Naturally, the paranoid will see this as a big brother situation. And
in fact, it’s hard to argue otherwise since with all this potential
tracking going on, it’s impossible to prove that it’s not
happening.
However, I don’t let it get to me. I know I’m just not that
interesting.
I leave third party cookies enabled, I watch what toolbars I
install, and I make sure to keep myself clean of malware.
And I surf and shop quite securely.
BrowserSpy – http://browserspy.dk/ is great. It shows you just how much information can be retrieved from your browser just by visiting a page.
Isn’t it strange? AOL, which purports to be an anti spyware and anti spam ISP, uses cookies that track your computer and then sends you advertising you didn’t ask for. (They also ignore your continued complaints about this.)
To compound spam, they sign your name to any comment you make on one of their pages. It’s pretty easy for a spammer to add “@AOL.com” I should think.
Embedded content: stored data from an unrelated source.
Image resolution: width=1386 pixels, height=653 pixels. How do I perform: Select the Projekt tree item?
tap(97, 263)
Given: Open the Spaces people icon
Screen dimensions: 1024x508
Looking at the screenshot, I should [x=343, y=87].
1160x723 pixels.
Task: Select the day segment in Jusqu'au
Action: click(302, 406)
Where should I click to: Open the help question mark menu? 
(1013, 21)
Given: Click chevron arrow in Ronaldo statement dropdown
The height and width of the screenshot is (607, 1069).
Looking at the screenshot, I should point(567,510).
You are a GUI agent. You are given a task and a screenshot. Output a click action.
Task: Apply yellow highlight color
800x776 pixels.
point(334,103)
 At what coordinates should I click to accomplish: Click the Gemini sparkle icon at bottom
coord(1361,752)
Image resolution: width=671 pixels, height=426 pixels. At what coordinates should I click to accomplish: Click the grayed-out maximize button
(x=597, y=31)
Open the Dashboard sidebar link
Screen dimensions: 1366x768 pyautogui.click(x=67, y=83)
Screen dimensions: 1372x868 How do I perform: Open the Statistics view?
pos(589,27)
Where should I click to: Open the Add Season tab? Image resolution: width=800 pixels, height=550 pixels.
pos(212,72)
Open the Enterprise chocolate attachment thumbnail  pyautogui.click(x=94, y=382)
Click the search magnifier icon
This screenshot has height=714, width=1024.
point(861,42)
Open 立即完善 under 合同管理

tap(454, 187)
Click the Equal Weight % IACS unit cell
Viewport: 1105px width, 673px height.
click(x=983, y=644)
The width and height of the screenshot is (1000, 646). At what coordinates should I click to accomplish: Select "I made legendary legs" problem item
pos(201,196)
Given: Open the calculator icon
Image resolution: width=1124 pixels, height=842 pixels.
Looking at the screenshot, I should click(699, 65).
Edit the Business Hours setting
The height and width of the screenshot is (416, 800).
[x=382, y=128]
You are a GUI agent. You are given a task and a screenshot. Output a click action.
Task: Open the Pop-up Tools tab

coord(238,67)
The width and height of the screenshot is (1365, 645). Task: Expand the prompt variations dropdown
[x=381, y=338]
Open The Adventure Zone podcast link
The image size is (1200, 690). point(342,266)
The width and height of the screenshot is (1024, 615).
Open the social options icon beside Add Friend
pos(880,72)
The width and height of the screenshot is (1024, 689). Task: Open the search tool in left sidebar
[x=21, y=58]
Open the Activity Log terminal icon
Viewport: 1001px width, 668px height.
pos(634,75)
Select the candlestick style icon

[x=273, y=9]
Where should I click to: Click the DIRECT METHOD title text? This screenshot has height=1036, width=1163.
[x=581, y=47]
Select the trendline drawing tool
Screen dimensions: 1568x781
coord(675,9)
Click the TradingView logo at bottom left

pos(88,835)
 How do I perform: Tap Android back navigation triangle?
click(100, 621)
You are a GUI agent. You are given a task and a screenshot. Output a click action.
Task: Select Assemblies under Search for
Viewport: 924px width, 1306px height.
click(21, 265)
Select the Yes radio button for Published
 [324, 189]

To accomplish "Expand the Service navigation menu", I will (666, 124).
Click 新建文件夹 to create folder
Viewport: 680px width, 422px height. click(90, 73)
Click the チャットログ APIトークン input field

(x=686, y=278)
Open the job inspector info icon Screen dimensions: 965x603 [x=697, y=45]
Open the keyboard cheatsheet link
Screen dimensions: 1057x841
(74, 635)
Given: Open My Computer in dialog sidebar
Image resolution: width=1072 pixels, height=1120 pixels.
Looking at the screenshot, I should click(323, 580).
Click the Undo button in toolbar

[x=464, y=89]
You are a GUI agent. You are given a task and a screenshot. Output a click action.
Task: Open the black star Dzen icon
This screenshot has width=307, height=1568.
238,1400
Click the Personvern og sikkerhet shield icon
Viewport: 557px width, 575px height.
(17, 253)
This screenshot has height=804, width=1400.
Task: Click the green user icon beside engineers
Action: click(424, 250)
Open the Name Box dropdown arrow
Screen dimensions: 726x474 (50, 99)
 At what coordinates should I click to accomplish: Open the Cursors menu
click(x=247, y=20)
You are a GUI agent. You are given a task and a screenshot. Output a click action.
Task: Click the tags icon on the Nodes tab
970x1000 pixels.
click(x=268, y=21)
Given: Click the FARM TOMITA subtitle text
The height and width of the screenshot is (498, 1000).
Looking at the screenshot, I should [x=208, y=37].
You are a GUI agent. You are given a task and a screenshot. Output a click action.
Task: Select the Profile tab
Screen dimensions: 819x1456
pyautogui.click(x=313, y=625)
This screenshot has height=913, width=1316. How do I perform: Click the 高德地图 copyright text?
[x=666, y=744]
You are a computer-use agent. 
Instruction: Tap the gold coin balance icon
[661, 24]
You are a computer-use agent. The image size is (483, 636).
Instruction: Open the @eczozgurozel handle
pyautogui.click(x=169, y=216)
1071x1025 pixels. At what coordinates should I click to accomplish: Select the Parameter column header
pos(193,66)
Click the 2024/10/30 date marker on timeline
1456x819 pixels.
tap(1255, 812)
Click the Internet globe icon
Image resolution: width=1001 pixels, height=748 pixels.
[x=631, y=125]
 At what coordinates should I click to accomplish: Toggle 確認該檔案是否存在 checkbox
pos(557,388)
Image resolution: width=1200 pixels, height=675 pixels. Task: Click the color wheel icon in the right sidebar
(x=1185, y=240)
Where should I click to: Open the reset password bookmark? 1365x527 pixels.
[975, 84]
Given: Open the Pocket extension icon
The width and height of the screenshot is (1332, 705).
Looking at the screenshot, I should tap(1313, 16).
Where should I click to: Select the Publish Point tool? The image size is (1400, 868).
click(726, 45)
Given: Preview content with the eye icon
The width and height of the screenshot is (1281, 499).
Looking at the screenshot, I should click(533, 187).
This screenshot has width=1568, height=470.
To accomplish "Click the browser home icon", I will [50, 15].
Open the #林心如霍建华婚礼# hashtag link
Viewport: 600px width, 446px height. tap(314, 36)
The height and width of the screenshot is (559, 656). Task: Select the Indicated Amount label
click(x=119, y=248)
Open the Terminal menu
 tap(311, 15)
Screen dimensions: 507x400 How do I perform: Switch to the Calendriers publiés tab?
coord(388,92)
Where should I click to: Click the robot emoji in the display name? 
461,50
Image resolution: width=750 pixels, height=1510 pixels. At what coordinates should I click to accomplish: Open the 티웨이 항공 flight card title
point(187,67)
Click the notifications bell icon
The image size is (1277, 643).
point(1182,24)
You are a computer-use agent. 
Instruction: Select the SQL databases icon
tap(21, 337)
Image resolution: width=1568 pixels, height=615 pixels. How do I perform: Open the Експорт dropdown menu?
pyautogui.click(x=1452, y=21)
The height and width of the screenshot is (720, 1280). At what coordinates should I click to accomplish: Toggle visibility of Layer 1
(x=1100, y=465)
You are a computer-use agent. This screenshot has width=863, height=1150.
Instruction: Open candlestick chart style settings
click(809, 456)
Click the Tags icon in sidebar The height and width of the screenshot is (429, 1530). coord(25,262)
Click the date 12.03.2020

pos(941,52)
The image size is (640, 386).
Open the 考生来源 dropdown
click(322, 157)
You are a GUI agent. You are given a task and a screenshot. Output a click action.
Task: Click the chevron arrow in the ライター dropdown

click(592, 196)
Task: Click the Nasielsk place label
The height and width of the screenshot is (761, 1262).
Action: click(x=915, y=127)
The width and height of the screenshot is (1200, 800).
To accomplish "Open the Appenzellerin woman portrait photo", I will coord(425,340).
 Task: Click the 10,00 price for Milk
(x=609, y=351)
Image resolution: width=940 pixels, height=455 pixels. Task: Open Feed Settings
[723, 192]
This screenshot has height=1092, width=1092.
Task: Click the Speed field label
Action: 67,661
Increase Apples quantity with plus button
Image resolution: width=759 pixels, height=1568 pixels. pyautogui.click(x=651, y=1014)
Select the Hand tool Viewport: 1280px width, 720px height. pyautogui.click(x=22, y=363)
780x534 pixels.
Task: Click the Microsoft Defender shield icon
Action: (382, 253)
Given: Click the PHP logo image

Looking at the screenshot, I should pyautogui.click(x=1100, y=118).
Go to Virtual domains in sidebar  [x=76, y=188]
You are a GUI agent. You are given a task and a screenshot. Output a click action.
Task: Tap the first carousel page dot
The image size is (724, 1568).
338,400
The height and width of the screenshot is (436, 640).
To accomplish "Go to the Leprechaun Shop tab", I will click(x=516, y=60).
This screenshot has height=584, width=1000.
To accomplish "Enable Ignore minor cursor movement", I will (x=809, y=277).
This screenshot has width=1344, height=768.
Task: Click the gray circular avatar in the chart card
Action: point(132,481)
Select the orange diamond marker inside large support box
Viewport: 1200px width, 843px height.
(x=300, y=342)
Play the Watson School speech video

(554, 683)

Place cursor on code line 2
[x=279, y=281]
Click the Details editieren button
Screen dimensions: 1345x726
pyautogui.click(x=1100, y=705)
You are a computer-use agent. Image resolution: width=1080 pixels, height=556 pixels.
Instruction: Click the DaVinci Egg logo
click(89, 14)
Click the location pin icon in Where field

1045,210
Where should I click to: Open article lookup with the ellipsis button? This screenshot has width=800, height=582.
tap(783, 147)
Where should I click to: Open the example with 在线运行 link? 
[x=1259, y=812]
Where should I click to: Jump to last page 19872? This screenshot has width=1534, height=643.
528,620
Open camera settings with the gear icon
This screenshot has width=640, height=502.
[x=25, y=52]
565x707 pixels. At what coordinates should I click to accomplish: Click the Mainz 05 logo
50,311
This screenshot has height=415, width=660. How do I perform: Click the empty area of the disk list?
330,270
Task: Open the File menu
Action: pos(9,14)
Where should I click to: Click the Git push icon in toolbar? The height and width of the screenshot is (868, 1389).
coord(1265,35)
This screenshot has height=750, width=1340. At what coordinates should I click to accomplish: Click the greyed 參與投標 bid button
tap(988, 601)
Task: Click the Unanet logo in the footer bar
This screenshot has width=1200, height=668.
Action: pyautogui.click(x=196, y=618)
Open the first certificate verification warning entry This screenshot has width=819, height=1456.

No wonder they are loosing subscribers.
Leo: One thing I’ve noticed looking at cookie files is that they feature your windows login name in the file name itself. Do websites see your windows login name by virtue of their cookies? If so, do they record it or correllate it with other data, such as IP addresses?
I believe the username is an artifact of an old approach to identification used by websites that required a particular type of login. If a website required a particular type of login you used to be able to go to http://username@somerandomservice.com/ and be logged in as username (or be prompted for a password). Cookies would then be tracked separately for that username. For sites not requiring authentication I believe this is ignored. This approach is no longer supported in Internet Explorer, as it was being exploited by phishers.
03-Oct-2008
And that’s why I convert all my email to clear text in outlook :)
Amazing what information can be gathered by putting HTML into email spam…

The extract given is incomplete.